◆ **PROBLEM STATEMENT**:
Please return every row below that contains the string "indicator", matching case exactly.

## begin INFORMATION SUPPLIED

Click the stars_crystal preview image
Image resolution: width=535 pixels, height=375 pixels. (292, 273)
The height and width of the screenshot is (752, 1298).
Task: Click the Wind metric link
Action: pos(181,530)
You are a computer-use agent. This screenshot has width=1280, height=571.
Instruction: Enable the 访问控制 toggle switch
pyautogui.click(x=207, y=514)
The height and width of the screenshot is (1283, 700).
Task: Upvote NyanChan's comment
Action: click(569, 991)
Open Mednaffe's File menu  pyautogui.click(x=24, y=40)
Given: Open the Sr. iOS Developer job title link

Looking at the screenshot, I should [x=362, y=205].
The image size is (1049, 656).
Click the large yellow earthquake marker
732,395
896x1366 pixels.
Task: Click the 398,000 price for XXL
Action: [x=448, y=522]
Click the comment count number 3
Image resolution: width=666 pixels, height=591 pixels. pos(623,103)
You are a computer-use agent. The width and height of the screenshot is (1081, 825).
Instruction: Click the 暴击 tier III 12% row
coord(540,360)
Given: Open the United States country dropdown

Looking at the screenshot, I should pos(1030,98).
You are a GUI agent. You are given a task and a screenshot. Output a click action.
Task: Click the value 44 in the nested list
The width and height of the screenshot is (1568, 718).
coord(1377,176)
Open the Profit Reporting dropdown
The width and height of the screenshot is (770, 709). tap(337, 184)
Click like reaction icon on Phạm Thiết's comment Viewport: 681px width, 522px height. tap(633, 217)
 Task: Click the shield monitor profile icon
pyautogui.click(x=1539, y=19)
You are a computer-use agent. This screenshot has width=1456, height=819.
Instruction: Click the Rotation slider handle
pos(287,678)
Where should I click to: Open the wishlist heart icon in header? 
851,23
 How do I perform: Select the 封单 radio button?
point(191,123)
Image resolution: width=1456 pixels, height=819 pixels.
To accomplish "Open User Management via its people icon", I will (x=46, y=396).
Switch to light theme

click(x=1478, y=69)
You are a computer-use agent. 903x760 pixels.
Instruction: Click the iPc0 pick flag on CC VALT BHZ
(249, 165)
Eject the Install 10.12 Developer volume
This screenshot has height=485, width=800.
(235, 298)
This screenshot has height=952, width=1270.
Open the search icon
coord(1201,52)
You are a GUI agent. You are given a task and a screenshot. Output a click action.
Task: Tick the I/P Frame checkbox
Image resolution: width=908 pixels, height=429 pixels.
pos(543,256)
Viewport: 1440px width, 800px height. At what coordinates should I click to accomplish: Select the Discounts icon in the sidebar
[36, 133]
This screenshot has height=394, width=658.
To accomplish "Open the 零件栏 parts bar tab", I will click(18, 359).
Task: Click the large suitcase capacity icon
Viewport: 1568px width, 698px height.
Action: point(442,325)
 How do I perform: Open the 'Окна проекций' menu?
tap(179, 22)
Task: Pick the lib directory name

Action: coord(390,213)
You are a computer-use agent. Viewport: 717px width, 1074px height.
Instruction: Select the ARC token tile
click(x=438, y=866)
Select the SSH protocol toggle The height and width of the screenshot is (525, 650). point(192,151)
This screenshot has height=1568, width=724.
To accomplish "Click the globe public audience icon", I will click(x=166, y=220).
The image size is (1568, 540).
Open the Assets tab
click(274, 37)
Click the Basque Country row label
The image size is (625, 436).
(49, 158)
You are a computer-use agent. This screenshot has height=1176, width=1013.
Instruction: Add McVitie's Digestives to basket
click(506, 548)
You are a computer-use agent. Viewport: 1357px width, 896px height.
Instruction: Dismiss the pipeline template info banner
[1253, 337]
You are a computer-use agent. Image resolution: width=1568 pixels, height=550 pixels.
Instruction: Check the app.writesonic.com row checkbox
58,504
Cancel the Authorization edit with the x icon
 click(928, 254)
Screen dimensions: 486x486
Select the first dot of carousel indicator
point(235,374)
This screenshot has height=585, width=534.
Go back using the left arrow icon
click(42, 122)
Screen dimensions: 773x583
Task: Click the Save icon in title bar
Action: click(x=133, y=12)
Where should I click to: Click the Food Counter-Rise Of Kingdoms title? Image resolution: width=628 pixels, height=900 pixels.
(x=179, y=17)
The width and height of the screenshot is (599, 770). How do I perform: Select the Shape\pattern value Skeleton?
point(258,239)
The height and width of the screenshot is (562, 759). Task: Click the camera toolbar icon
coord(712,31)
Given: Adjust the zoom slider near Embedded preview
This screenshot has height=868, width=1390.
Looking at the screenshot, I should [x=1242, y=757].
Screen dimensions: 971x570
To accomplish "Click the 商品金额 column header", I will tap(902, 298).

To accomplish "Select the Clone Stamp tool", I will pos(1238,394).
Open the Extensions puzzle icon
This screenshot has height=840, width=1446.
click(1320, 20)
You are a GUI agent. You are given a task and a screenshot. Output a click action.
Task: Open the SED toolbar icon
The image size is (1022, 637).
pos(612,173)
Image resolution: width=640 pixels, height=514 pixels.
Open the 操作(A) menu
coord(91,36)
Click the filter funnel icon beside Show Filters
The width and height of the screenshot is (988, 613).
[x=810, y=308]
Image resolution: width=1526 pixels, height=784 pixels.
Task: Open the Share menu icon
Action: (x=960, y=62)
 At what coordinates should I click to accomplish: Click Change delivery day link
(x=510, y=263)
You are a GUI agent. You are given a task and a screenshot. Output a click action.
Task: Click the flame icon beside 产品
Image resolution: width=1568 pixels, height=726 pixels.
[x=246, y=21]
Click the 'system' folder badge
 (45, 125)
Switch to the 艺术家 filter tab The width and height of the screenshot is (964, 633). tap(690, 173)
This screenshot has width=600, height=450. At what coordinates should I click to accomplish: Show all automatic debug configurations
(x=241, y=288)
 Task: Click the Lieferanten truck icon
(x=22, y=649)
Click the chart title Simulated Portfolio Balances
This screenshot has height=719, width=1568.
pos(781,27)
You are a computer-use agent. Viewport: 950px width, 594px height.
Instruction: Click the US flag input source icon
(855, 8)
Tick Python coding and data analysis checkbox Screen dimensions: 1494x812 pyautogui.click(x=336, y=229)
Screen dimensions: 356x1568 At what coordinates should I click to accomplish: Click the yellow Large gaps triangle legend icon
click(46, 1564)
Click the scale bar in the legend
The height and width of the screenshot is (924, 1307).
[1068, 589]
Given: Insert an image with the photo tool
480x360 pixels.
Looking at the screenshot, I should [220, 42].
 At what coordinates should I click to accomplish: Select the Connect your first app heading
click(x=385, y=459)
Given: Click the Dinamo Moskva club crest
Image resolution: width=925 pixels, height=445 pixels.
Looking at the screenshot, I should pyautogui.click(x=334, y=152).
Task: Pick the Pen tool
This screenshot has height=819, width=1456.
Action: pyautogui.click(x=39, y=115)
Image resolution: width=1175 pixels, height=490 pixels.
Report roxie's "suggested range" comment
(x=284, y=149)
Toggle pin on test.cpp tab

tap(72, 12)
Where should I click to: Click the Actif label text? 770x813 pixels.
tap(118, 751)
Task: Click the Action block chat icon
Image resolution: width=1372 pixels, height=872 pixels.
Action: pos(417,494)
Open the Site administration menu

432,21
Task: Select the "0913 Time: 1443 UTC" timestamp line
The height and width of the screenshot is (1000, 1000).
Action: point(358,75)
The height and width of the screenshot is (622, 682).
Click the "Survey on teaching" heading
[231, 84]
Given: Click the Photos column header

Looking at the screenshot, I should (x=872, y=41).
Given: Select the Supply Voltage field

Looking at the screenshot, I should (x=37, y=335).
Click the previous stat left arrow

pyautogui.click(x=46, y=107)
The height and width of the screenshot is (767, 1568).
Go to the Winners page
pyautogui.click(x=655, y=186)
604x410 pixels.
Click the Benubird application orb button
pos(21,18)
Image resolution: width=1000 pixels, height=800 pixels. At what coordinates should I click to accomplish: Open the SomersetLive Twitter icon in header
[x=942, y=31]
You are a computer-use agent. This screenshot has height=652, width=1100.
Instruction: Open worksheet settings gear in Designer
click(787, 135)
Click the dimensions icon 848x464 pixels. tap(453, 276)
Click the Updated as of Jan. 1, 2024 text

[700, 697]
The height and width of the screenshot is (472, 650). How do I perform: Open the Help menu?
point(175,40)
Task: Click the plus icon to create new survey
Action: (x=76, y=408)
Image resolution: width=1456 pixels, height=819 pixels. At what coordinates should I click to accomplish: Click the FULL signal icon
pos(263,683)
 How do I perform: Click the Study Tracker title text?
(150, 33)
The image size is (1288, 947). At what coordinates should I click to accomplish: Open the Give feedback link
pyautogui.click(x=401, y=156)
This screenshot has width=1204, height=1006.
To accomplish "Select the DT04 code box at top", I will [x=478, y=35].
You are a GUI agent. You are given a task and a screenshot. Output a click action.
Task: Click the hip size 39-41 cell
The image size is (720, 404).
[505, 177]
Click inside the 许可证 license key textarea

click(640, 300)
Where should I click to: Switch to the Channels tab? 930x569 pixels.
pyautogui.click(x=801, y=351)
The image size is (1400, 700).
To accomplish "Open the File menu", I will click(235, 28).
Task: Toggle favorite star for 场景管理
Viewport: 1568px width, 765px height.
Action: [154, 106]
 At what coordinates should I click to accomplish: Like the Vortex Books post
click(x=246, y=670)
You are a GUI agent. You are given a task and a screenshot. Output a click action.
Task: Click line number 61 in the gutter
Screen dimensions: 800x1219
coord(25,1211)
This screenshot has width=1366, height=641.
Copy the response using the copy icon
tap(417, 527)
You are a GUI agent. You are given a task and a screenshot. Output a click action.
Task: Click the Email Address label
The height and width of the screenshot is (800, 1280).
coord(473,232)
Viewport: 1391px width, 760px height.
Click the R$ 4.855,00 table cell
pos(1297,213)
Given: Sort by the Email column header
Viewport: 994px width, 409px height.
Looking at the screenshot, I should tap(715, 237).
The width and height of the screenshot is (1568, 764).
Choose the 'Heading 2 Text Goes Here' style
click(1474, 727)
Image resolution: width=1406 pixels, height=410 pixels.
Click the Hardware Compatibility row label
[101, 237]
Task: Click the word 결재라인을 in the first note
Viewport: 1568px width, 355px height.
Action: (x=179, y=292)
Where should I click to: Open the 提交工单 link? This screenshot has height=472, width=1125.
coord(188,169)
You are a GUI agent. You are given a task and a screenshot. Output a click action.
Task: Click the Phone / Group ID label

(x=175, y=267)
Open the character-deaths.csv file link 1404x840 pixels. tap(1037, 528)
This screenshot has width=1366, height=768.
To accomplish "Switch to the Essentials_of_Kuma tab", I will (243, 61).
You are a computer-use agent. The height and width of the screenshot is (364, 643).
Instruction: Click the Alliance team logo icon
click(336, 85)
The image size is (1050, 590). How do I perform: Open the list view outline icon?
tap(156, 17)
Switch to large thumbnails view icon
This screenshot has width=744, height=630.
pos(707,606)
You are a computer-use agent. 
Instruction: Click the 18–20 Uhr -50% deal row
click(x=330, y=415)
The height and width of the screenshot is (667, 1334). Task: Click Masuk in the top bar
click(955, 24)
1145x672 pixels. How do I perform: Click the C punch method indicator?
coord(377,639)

## end INFORMATION SUPPLIED

◆ **COMPLETE ANSWER**:
Select the first dot of carousel indicator
1145x672 pixels. How do I perform: Click the C punch method indicator?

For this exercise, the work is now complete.